Tuesday, March 16, 2021

Watch Out Wascally Wabbits

On Christmas day 1859 Thomas Austin, a self-made wealthy settler, released 13 European wild rabbits on his estate, Winchelsea, Barwon Park, Victoria. They had been specially collected and sent to him by a relative in England.
By the late 1940s the rabbit population had rapidly increased to 600 million.
Initial tests on myxomatosis, a rabbit-specific virus, that took place in 1943 had been inconclusive.
However trials restarted in 1950.















Initially the new trials looked to be a failure but rains in December 1950 produced more mosquitoes, the vector that spread the virus and the disease spread at an incredible rate.
An animal that had thrived better than any other introduced mammal in the world was now dying out at record speed.
However, rabbits began developing a resistance to myxomatosis and something new was needed.
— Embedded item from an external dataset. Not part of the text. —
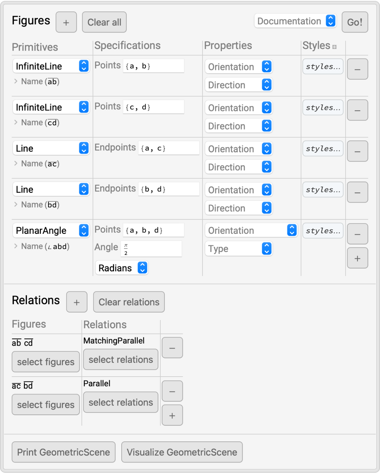Open the Documentation dropdown menu
Screen dimensions: 380x473
tap(295, 21)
The deadly calicivirus was released in 1995/96
Here, South East Local Land Services with the support of local land managers and local councils, will release the Rabbit Haemorrhagic Disease Virus known as RHDV1-K5 (RHDV), the Korean variant of the existing virus already widespread in Australia, throughout our area this month.
It will be the fifth release of RHDV nationally since 2017, and the third here on the South Coast.
Since then there has been an estimated 42 per cent reduction in the feral rabbit population in NSW.
We have not seen rabbits on our place for years. When I first moved here they were everywhere. We would surface bait, fumigate burrows with phosphine or as a last resort shoot to keep them under control.
Myxo and calici were a godsend.
But the word is they are slowly becoming immune to the calicivirus.
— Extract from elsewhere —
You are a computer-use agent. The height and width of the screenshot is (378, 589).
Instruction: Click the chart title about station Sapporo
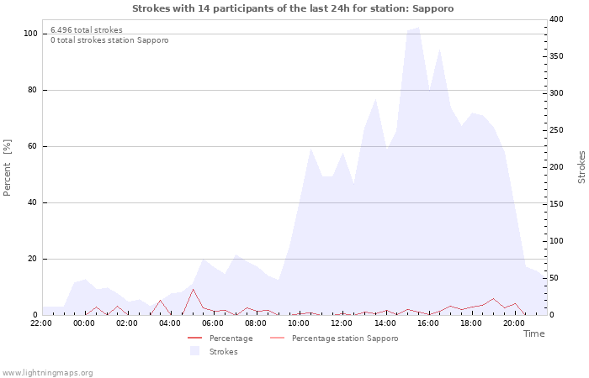(293, 8)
Pet rabbit owners on the South Coast are being urged to vaccinate their pets before the latest control program rolls out.
The effect of rabbits on the environment has been catastrophic. They can survive on almost any plant matter: shoots, herbs, grasses, grains, leaf buds.
The long-term result of rapidly reproducing rabbits is overgrazing by an extremely large population, which can lead to a collapse of indigenous plants and the native animal species that eat them.
Excessive grazing also leads to soil erosion, which affects pasture yields and water quality.
It is estimated that rabbits cost the Australian economy more than $200 million per year.